■ **Records to use**:
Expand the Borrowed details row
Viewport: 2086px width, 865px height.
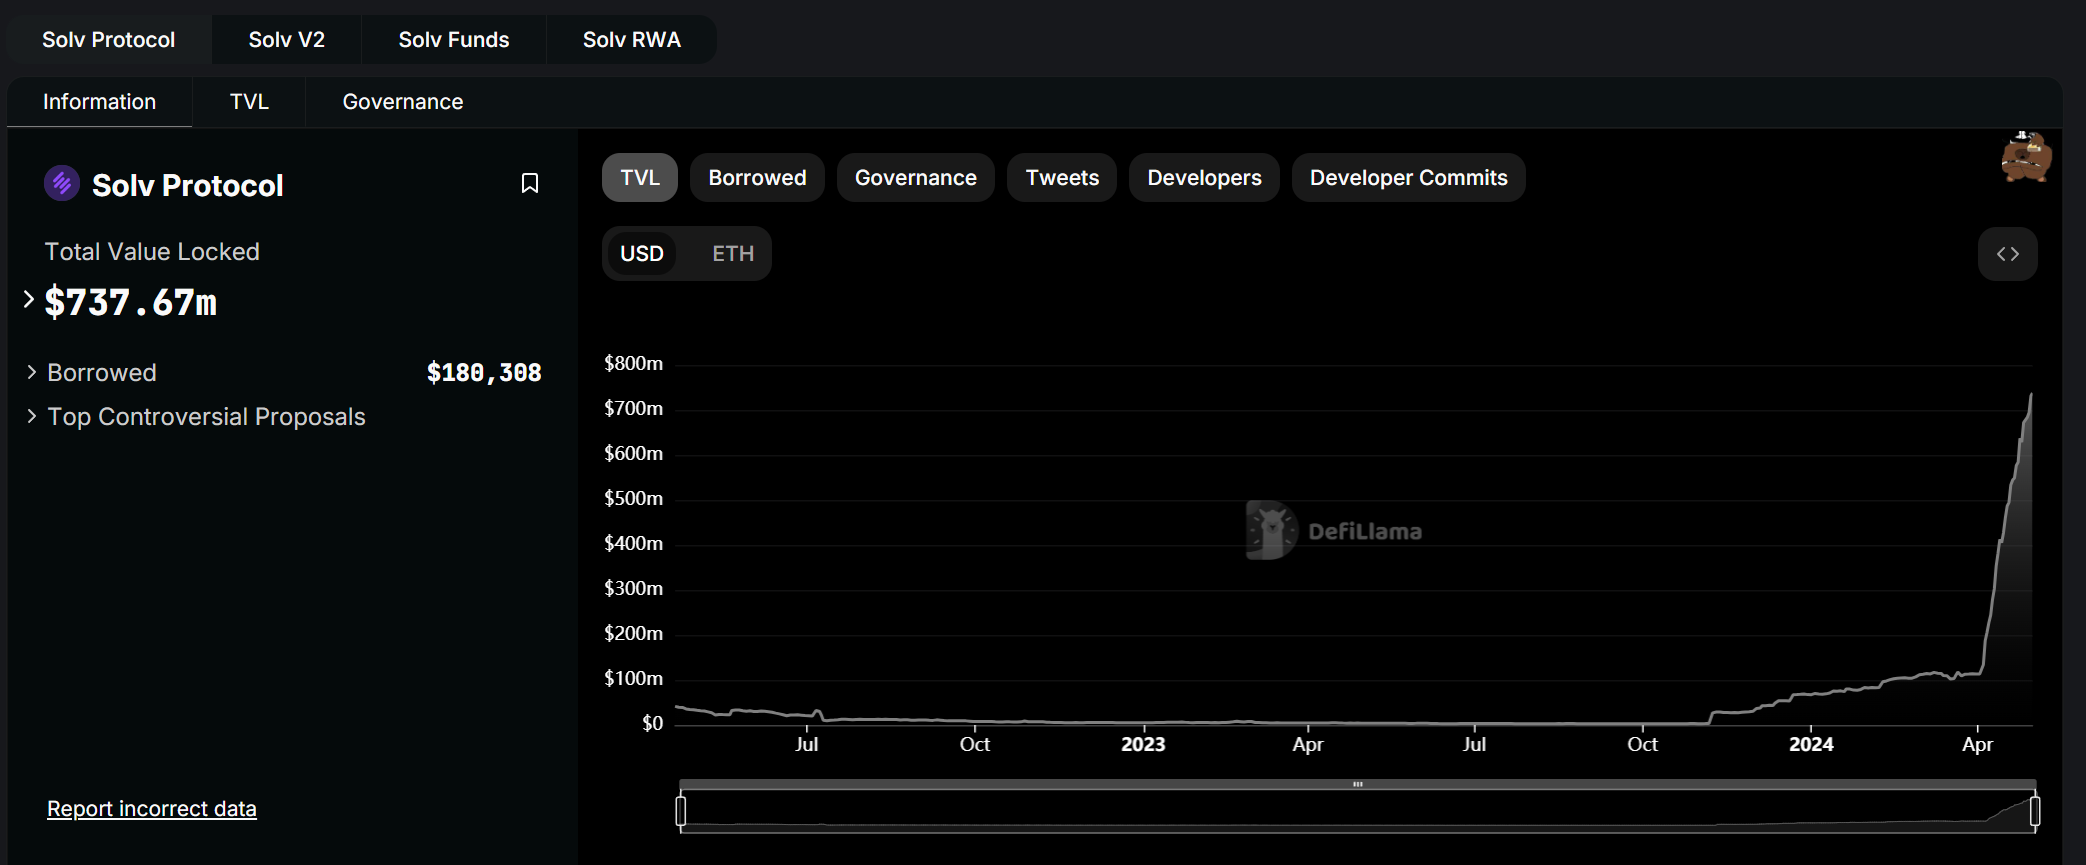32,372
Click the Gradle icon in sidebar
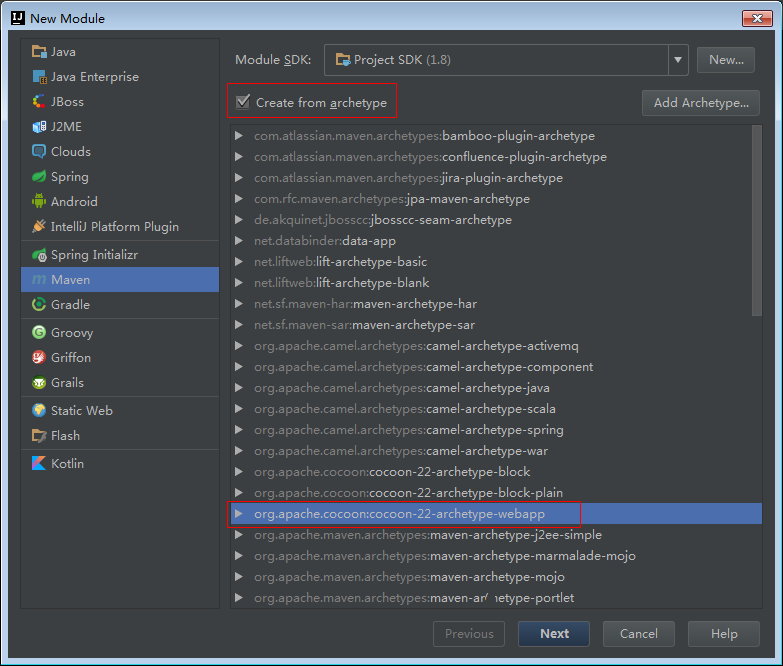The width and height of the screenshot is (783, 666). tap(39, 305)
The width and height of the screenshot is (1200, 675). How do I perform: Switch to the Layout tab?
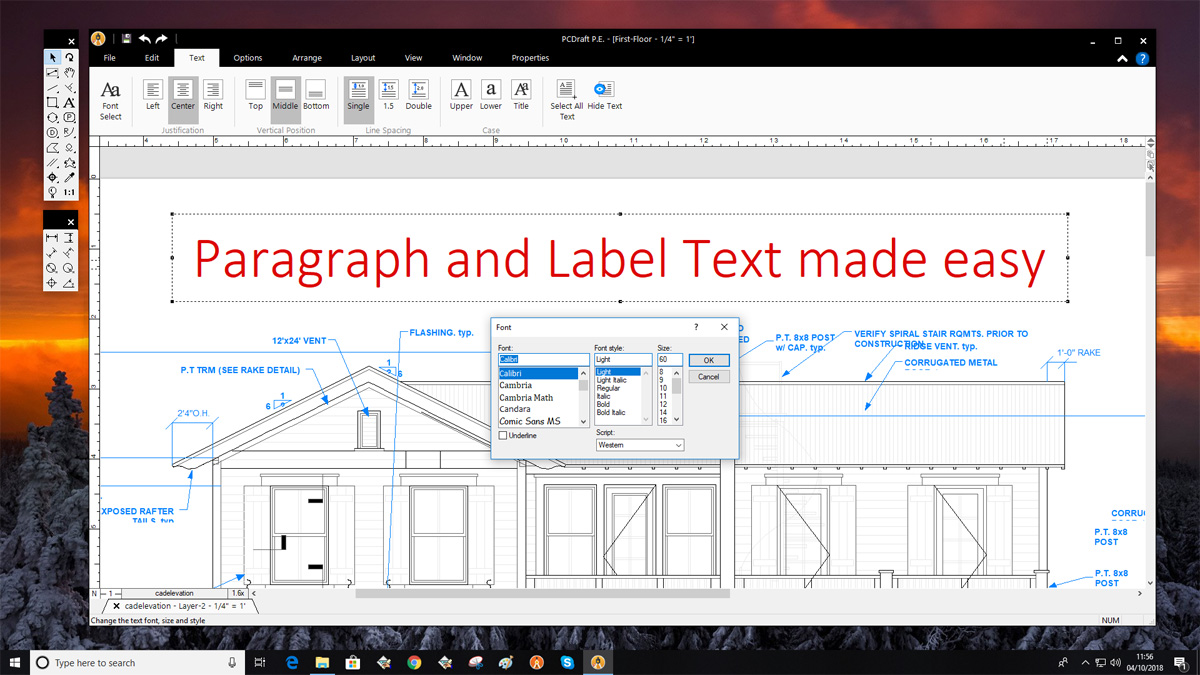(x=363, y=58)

■ **Task description**: Here the lines from the one containing "The width and height of the screenshot is (1200, 675)." through the end of the material are to be copied exactly, with the pictures omitted.

■ **Finished exercise**:
The width and height of the screenshot is (1200, 675). How do I perform: Switch to the Layout tab?
(x=363, y=58)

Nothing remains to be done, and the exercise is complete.